Noch verhüllen uns die langgezogenen Hügelstreifen den Anblick der Metropole, aber von fernher tönt es wie leises Summen – es ist das Leben der Riesenstadt, der die „Oder“, das prächtige Bremer Schiff, welches uns über den Ocean hierher getragen, im Schmucke aller Flaggen entgegenzieht.

Die Einfahrt in die Bai von New-York ist unvergleichlich schön. Aus der Ferne winken uns Masten, Essen und Thurmspitzen in buntem Durcheinander.
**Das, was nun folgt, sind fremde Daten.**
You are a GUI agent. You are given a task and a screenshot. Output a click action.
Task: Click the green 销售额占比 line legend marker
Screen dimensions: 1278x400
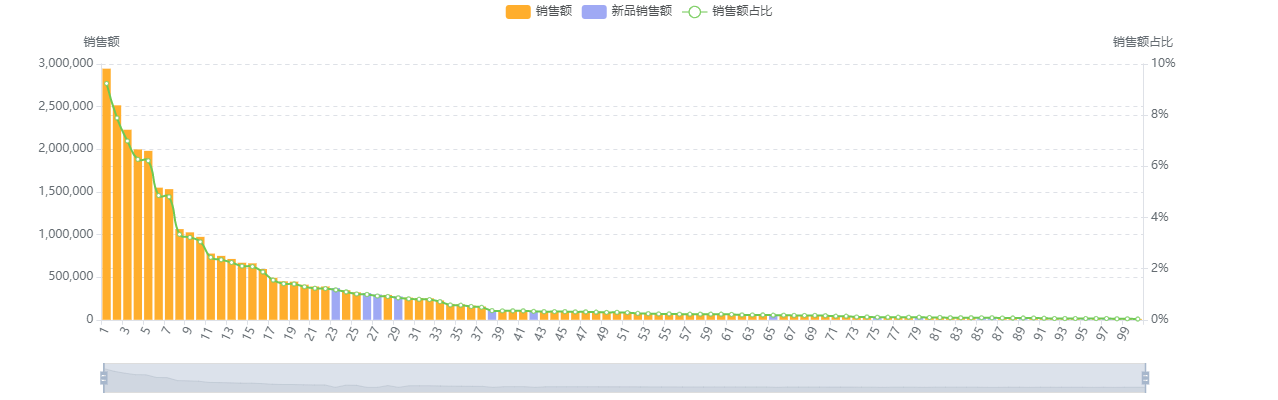click(x=694, y=11)
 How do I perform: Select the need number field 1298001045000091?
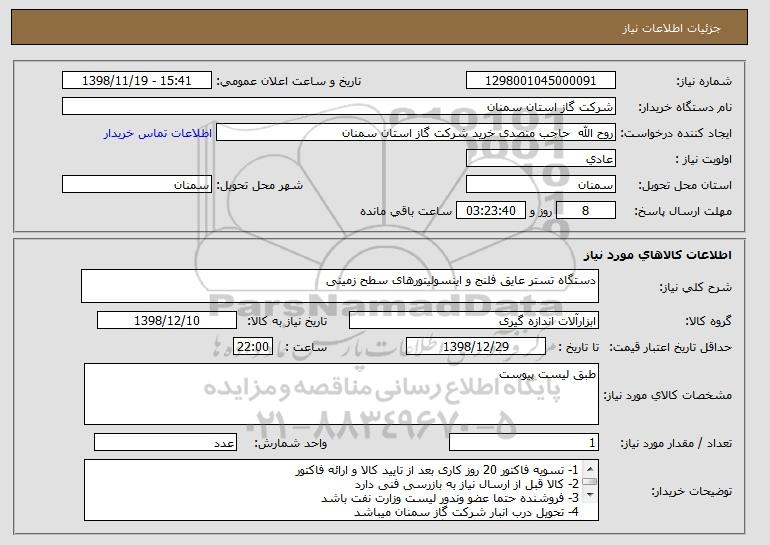pyautogui.click(x=541, y=81)
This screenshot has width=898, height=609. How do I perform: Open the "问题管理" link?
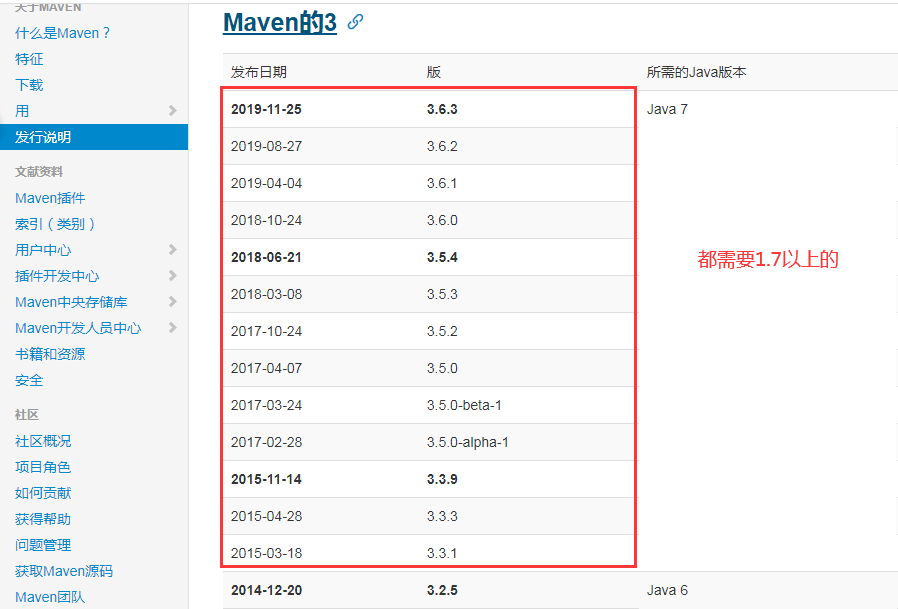coord(44,544)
Immer mehr werden der stolzen Dreimaster und Dampfer, die in Hunderten von Exemplaren an uns vorübergleiten und uns in ihrem bunten Flaggenschmucke in kurzer Zeit die Farben und Wappen fast aller Nationen des Erdballs entgegenführen. Zwischen den dunklen Kolossen der überseeischen Dampfer hindurch winden sich wie Wasserkäfer die zahlreichen Ferryboote, mit ihren über Deck befindlichen Maschinenwerken einen grotesken Anblick gewährend.

Sicher und gewandt setzt die „Oder“ mitten durch das bunte Gewirr ihren Lauf fort, und wir dampfen an der äußersten Spitze von Manhattan-Eiland vorbei. Ein unscheinbarer bastionartiger Rundthurm fällt uns zunächst in die Augen: Castle Garden ist es, wo die Steerage-Passagiere, die Millionen von Auswanderern zum ersten Mal den Fuß auf den Boden der neuen Welt setzen. Ueber die Baumgruppen, die das ausschließlich dem Auswandererthum gewidmete Gebäude umgeben, ragt der schlanke Thurm der Trinity-Church, ferner zeigen sich uns die Paläste des Stadthauses, der Post, des Telegraphenamtes, der „New-Yorker Staats-Zeitung“ und der „Tribüne“. Zur Rechten, zu Füßen der mächtigen Säulenpfeiler der East-River-Brücke, lagern die unübersehbaren Häusermassen von Brooklyn, während zur Linken die Städte Jersey-City und Hoboken den ganzen Raum bis zum Horizonte füllen. Ringsum sind die Riesenstädte mit zahllosen Docks und Hafendämmen umgürtet, in denen die schwarzen Leiber der transatlantischen Dampfer rasten; hier wehen die Wimpel der Bremer und Hamburger, dort die der englischen und amerikanischen Nation. Gleich zwischen die Docks schieben sich die Ausläufer der großen nach Norden und Westen führenden Eisenbahnen, der Pennsylvania-, Erie- und Hudsonbahnen. Immer farbiger und lebendiger wird das Bild, immer schneller der Wechsel, bis wir endlich an dem Hafendamm des „Norddeutschen Lloyd“ in Hoboken anlegen.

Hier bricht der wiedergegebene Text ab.